In den sozialen Medien fühlen sich alle wie Popstars. Alles über uns ist wichtig und interessant. Der soziale Vergleich kann endlich in Höchstform ausgelebt werden. In allen Medien lernen wir, wie toll Menschen sein können. Wir vergleichen unsere Freunde nicht mehr mit den Freunden des Dorfnachbarn. Wir schauen unsere Lieblingsserie, nehmen den frei erfundenen Freundeskreis aus ihr. Dann starten wir die Vergleiche. Wir stellen fest, dass wir auch den Aufreißertypen in der Clique haben, aber unserer ist nicht so amüsant. Wir finden die Shopping-Queen im Freundeskreis. Auch wir haben das Paar, was eine On-Off-Beziehung führt, aber die beiden sehen nicht so gut aus. Wir ordnen uns selbst ein. Am Ende merken wird, dass wir einfach nicht genug haben. Da draußen, gibt irgendwo auf der Welt Menschen, die als Freunde perfekt wären. Wir müssen sie nur finden.

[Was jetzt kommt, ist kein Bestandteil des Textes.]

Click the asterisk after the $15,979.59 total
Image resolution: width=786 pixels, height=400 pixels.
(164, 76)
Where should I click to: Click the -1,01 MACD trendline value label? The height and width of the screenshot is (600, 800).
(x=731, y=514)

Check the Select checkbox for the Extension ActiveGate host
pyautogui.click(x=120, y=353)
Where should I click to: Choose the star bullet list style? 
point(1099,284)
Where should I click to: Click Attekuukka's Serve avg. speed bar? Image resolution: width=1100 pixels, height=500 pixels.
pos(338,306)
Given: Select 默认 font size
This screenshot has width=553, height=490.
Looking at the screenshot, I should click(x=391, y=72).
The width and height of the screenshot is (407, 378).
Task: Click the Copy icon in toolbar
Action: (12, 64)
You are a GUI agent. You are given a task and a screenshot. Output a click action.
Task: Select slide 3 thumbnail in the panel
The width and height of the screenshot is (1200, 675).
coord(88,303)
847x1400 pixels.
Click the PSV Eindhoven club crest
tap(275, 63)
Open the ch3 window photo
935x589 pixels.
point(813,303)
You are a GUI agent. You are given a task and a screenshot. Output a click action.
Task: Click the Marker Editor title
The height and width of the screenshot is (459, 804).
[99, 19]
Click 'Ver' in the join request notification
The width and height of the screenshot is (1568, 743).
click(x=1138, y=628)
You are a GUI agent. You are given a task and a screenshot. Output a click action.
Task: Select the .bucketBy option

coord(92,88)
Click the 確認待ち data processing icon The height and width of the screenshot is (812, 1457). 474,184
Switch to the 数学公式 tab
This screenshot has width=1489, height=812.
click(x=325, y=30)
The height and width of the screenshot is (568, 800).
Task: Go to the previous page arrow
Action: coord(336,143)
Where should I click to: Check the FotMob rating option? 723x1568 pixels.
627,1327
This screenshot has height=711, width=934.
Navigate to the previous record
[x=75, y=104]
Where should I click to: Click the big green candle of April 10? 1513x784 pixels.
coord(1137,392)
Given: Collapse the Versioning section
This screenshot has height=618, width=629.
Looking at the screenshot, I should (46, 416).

Natürlich wären wir selbst perfekte Freunde für diese imaginären Figuren. Vielleicht zweifeln wir auch gleich an dem eigenen Partner, da gibt es bestimmt auch irgendwo noch was Besseres. Hast du man all die Schauspieler gesehen?

Egal wer von uns heimlich zugeben muss an einer dieser Pandemien erkrankt zu sein oder ein Opfer der Folgen ist, wir müssen darüber nachdenken, warum wir nicht mehr an unseren Freundschaften und Beziehungen festhalten. Warum selbst Menschen, die uns wirklich etwas wert sind, es nicht verdient hätten, Beachtung zu finden. Möchten wir wirklich Teil einer sehr kalten Gesellschaft sein in der nur noch von surrealen Freunden geträumt wird? Was können wir tun, um selbst wieder mehr Halt zu finden? Wollen wir es schaffen, wenigstens diese drei wirklichen Freunde zu finden und zu halten?